▶ _Task instructions_
Filter the entries below and copy out every line that contains the word "will".

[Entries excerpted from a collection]
◆ ◆ ◆

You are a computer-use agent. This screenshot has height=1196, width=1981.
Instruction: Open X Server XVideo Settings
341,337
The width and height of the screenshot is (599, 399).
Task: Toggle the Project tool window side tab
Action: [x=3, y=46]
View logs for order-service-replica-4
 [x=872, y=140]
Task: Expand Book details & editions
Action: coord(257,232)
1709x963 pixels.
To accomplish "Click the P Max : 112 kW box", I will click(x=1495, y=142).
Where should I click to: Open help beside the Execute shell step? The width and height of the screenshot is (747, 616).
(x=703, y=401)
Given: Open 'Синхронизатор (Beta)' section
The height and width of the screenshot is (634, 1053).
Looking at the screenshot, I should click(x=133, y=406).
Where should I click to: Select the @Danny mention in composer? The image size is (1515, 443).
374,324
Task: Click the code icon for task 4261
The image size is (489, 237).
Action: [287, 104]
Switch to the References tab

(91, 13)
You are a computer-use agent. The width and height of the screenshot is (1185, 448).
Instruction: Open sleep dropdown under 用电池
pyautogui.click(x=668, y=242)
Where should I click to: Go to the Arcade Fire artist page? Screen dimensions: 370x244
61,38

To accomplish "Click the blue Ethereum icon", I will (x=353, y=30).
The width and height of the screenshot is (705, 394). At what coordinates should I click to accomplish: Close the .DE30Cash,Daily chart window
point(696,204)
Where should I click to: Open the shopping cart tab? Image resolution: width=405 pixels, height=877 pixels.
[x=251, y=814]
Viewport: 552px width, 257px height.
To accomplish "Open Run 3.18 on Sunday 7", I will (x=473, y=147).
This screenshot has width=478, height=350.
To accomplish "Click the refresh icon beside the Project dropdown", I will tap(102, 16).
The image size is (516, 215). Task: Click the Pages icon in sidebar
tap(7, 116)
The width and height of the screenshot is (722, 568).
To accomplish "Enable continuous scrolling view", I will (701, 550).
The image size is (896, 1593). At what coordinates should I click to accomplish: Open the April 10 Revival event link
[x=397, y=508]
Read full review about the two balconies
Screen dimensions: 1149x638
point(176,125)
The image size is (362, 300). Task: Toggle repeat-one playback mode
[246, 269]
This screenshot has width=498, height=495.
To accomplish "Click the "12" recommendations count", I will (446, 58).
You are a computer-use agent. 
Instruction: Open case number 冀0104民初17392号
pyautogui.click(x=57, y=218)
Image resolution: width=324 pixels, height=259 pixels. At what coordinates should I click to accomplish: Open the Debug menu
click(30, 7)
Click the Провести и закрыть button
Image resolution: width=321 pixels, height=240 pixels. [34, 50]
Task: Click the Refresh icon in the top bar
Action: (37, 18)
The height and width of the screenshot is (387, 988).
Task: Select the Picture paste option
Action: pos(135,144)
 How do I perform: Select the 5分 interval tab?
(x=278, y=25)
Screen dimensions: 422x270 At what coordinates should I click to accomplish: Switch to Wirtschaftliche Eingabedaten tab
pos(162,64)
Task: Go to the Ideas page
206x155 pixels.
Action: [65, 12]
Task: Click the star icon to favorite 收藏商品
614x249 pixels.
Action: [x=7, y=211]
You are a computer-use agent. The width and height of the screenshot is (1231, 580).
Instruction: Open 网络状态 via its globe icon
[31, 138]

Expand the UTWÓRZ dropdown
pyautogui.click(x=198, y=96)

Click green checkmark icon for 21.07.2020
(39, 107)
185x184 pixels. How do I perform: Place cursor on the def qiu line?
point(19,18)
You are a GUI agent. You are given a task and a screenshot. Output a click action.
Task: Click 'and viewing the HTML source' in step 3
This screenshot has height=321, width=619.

◆ ◆ ◆

▶ _Finished answer_
To accomplish "Click the P Max : 112 kW box", I will click(x=1495, y=142).
To accomplish "Click the blue Ethereum icon", I will (x=353, y=30).
To accomplish "Open Run 3.18 on Sunday 7", I will (x=473, y=147).
To accomplish "Click the refresh icon beside the Project dropdown", I will tap(102, 16).
To accomplish "Enable continuous scrolling view", I will (701, 550).
To accomplish "Click the "12" recommendations count", I will (446, 58).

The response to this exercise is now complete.